Cullinan pointed out that the UAE government has implemented a wide range of commercial and social initiatives over the past few years that are expected to drive long-term economic growth.
These initiatives include allowing 100% direct foreign ownership in more than 1,000 commercial and industrial activities, introducing an insolvency law to help individuals facing financial difficulties reorganize their debts and borrow again on favourable terms, improving the UAE’s competitiveness in terms of ease of doing business, introducing new visas, including the Golden Residence Visa, the Green Residence Visa, and multiple-entry tourist visas, which will attract skilled workers and tourists to the UAE.

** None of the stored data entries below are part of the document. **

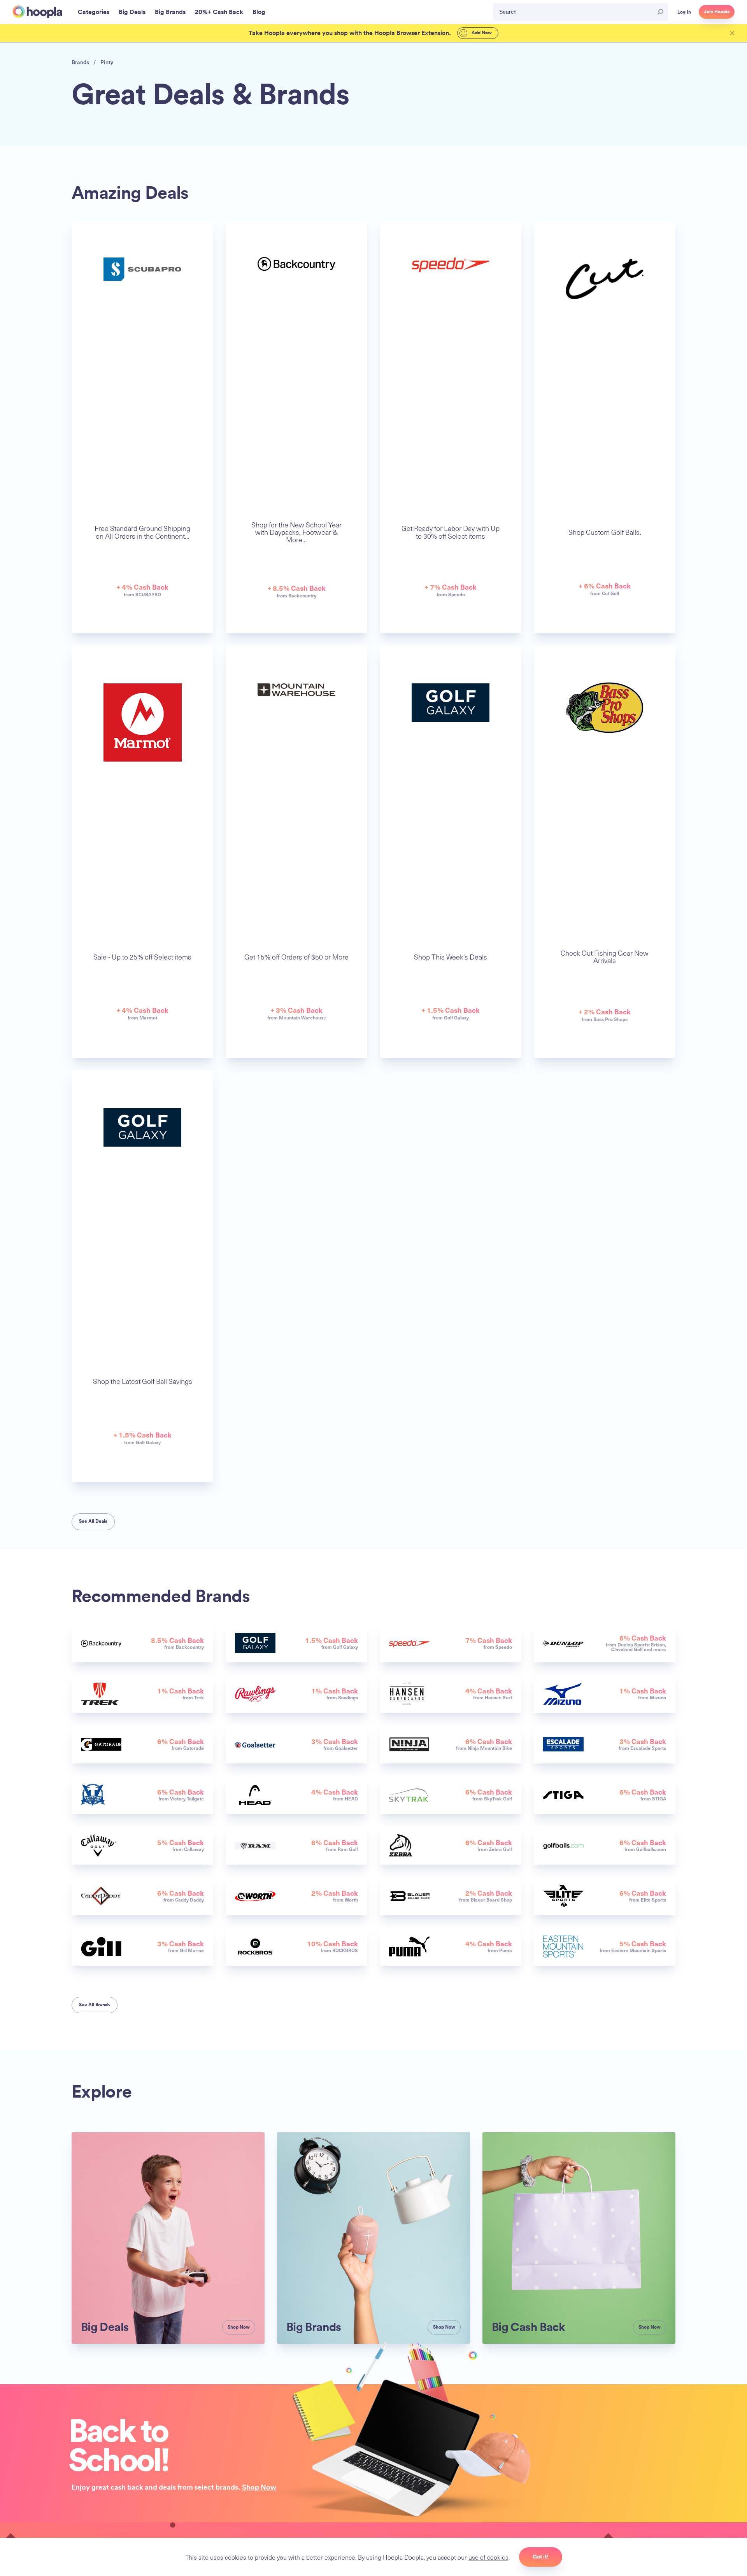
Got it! (541, 2556)
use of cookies (488, 2557)
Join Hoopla (716, 11)
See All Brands (94, 2004)
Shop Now (259, 2487)
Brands (80, 62)
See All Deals (93, 1521)
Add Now (481, 32)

Cullinan said that the UAE’s recent initiatives to develop the yield curve denominated in the UAE dirham through the launch of treasury bonds and instruments denominated in the local currency will lead to the development of local capital markets and expand the sources of financing for UAE companies and banks.
He also noted that the UAE’s implementation of the corporate tax system will contribute to diversifying government revenues away from the oil sector and modernising the business environment in the UAE.
Tatiana Lysenko, Lead Economist for Emerging Markets at S&P expected that the expansion of the tourism sector would support greater economic growth in the UAE. She noted that the Emirate of Dubai succeeded in attracting 14.7 million international visitors in 2022, double what was achieved in 2021. This indicates that the number of visitors may return this year 2023 to the peak of 16.7 million visitors in 2019. The Emirate of Abu Dhabi also attracted 4.1 million hotel guests in 2022, an increase of 24% from 2021.
Leskova expects the tourism sector in the UAE to continue growing, supported by the regular hosting of prominent events such as the Conference of the Parties to the United Nations Framework Convention on Climate Change (COP28). This growth is expected to help the UAE achieve its goal of increasing the number of visitors to 40 million by 2030, with the number of hotel rooms reaching 250,000 during the same period.
Leskova also expects the emirates of Abu Dhabi and Dubai to remain at the forefront of attracting business and tourism to the country, while other emirates such as Ras Al Khaimah and Sharjah are working to promote their tourism sectors. This will increase the diversification of tourism offerings in the country, especially since the Emirate of Sharjah is a showcase for Arab and Islamic culture and a safe family destination, while the Emirate of Ras Al Khaimah is known for its picturesque nature, entertainment activities, and authentic shows.
Tatiana Leskova expects the real estate sector in Dubai to show greater flexibility with expectations for housing prices to stabilize in light of strong demand. She also notes that Dubai’s attractiveness for companies is evident through the increase in the number of new commercial licenses.
Mohamed Damak, senior director and global head of Islamic finance at S&P, said that the UAE banking sector remains strong, with profitability expected to improve and exceed pre-pandemic levels due to rising interest rates and technological advancements. He also expects the capitalisation of the UAE banking system to remain strong, supported by improved internal capital generation, good financing and liquidity conditions, and a strong net external assets position, which will protect it from the pressures of declining global liquidity and rising costs.